Text to read:
# At my Witt’s end!



## DblTrblGolden2 (Aug 22, 2018)

It’s just obedience training. The part of your thread that stuck out to me was “he ignores my cries”. Keep him on a long line (20’). Let him explore and then call him back with “Here” or “come”, choose one. If he comes running reward with a treat, if he doesn’t it’s “No” and then “Here” and reel him in to you. I have a play voice and what everyone refers to as my “mean mom voice”. My dogs all stop when the mean mom voice comes out. I would also train “Sit”. If he will sit he can’t bolt. Go to class and keep going. One session will not get you a well trained dog, but it will help teach you. My puppies start obedience class at 12 weeks. 

You can fix this! It will take 15 minutes 3-4 times a day for short training sessions. E-collars do way more harm then good in inexperienced hands. I’m not anti e-collar. I use them for hunt training, but not basic obedience.


----------



## JulieCAinMA (Jun 19, 2020)

Yep, what DblTrblGolden2 said!


----------



## Sweet Girl (Jun 10, 2010)

This is the part that caught my attention:


shanburr said:


> Every single time he gets a chance


Don't give him the chance. Ever. There is nothing to feel bad about having him on leash until he is fully trained. Keep him on a long line so that he can't ignore you. Call him and bring him in to you - and then treat and praise. Do it over and over at any opportunity. It will take a while but it's important training to do.


----------



## Megora (Jun 7, 2010)

> Will I ever ever be able to train him to stop and stay?
> 
> Is there hope at the other end of the teenage phase???


I'm going to say something very negative and I know there's gonna people who'll hate what I have to say here, but here goes....

Your dog is going to be 5+ years old before you get to let him off leash so he can run around your yard.... and not go stray. Age 7 is even better.

There will be people who tell you it is possible to let dogs be off leash way before that and all you have to do is work on obedience training - but they are not telling you the whole story. 

The trustworthy off leash dog hasn't just had enough obedience classes under his belt to "tame their inner wild beast".  Many of these dogs who you see out there who mind their borders and run back to their owners on first call - these are dogs who have no memory of what it's like to run away the instant they are off leash or loose. 

Many of the people who will tell you that obedience training solves all problems and tell you about their dogs who mind them.... these are experienced owners who are on their 3rd dog or whatnot. They know more than some obedience class instructors even when it comes to raising golden puppies. 

And I assure you that you will be the same way down the road when you have raised this dog and maybe the next one and know how to raise a golden puppy right the first time. 

Your dog right now has not had that advantage. He is currently the dog that will teach you everything you need to know for the next dog or the dog after that.... should you survive him.  

So right now, I would suggest you not compare him to other dogs. 

I would suggest you do what you can to bridge the gap. Do the obedience classes - from the position that they will help you work continuously with your dog through the rest of his life + teach you everything you need to know right from the start by the time you get the next pup in a couple years or more.

Work to do:
**1.** Does the forum thread support each statement? Answer yes or no for each, and quote the deciding words. (a) DblTrblGolden2 suggests keeping the dog on a 20-foot long line. (b) DblTrblGolden2 uses e-collars for basic obedience. (c) Megora says the dog will be 5+ years old before he can be let off leash in the yard.
**2.** In the forum thread, at what age do DblTrblGolden2's puppies start obedience class?
**3.** Write out the part of the forum thread from "I'm going to" up to and including "is even better.".
The entries that follow have no connection to the forum thread.

(Data entries)
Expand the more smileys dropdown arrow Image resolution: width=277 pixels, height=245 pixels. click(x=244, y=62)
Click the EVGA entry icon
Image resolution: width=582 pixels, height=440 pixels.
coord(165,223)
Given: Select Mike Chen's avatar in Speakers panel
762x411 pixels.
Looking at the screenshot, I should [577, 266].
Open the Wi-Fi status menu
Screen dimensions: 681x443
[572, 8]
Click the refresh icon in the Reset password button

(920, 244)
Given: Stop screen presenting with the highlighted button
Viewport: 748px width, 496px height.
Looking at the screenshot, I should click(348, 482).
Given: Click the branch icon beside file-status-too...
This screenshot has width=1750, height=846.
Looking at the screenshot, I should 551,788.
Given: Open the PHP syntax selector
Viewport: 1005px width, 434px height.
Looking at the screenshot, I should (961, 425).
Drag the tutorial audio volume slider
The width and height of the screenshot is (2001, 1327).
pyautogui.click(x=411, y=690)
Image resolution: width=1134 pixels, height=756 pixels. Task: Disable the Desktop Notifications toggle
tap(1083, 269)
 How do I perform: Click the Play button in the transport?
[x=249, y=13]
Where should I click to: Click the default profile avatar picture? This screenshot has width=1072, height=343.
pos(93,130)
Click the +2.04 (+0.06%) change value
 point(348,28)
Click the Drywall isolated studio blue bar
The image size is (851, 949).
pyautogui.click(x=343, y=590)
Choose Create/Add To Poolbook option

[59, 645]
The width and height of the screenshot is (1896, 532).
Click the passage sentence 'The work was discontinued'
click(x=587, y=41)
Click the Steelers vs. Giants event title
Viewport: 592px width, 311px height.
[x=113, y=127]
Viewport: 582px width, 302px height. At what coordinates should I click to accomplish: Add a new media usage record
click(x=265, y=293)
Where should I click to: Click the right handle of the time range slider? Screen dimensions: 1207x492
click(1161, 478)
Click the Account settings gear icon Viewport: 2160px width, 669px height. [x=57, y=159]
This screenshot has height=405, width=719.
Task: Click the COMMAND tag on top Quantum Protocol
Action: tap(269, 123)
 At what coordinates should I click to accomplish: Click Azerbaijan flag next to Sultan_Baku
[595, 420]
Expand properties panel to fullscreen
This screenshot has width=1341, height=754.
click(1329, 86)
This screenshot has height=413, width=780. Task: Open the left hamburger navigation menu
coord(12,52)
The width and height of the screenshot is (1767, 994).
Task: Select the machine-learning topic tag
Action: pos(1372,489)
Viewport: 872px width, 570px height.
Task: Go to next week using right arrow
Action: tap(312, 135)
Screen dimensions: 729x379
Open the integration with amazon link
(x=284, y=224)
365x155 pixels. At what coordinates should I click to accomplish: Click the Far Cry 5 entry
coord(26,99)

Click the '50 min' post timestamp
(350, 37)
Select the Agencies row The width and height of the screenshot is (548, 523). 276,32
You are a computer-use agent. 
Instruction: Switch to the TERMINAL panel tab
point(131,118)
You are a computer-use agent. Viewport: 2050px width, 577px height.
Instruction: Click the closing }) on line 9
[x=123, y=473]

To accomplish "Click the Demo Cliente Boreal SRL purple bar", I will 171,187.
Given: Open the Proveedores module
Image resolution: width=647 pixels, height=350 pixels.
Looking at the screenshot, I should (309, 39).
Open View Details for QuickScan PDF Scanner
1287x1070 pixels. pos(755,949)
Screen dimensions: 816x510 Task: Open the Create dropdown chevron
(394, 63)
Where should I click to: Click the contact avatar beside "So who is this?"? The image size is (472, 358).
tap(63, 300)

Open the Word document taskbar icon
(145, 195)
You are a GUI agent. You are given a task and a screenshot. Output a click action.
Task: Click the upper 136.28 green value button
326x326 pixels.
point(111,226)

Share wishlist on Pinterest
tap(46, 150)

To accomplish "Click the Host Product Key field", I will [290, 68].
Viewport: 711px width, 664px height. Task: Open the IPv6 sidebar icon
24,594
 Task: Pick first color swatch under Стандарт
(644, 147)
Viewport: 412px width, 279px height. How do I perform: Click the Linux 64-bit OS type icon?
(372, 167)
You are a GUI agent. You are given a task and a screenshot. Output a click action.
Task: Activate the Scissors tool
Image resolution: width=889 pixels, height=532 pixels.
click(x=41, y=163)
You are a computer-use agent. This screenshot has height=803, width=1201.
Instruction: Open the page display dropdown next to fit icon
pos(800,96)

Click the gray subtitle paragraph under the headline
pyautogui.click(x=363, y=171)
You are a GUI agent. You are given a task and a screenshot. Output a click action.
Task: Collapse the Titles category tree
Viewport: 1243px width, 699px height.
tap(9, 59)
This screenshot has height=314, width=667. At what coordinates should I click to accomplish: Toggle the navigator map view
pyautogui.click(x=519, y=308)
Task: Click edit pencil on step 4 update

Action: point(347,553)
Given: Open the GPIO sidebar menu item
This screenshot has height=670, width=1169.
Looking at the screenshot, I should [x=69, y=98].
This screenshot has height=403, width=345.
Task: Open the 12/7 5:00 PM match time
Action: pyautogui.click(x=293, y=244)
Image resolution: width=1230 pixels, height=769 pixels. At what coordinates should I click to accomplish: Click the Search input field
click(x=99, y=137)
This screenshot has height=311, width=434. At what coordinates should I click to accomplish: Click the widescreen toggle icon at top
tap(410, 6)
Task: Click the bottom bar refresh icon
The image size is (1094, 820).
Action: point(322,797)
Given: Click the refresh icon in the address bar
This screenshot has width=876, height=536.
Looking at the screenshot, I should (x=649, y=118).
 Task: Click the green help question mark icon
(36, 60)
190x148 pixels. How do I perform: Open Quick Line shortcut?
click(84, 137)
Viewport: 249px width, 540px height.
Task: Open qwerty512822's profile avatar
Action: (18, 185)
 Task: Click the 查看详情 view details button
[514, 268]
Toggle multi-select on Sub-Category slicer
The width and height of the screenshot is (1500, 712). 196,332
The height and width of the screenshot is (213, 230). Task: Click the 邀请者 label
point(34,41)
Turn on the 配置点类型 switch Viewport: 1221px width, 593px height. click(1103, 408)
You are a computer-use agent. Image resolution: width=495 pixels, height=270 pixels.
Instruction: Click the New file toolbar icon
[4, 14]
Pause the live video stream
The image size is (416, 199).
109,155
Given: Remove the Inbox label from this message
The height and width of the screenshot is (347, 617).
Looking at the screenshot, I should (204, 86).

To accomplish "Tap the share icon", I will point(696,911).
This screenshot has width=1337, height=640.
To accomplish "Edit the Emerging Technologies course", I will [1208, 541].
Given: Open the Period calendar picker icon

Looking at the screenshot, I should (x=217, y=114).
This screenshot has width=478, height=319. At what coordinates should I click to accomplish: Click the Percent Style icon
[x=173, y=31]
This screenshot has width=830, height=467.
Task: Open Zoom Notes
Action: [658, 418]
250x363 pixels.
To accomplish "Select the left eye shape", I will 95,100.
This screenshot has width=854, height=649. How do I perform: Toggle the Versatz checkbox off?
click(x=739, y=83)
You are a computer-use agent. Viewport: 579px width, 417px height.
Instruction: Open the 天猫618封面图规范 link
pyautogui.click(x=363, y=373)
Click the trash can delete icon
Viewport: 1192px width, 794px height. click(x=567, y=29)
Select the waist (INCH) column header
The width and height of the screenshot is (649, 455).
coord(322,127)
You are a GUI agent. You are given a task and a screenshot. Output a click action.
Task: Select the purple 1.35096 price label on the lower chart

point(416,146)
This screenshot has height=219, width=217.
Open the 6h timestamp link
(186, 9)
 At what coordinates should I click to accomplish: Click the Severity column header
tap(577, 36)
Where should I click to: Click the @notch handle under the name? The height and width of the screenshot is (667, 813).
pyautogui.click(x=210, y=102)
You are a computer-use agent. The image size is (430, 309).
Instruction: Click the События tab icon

Solutions by task:
**1.**
(a) Yes: "Keep him on a long line (20’)."
(b) No: "I use them for hunt training, but not basic obedience."
(c) Yes: "Your dog is going to be 5+ years old before you get to let him off leash so he can run around your yard.... and not go stray."

**2.** At 12 weeks.

**3.**
I'm going to say something very negative and I know there's gonna people who'll hate what I have to say here, but here goes....

Your dog is going to be 5+ years old before you get to let him off leash so he can run around your yard.... and not go stray. Age 7 is even better.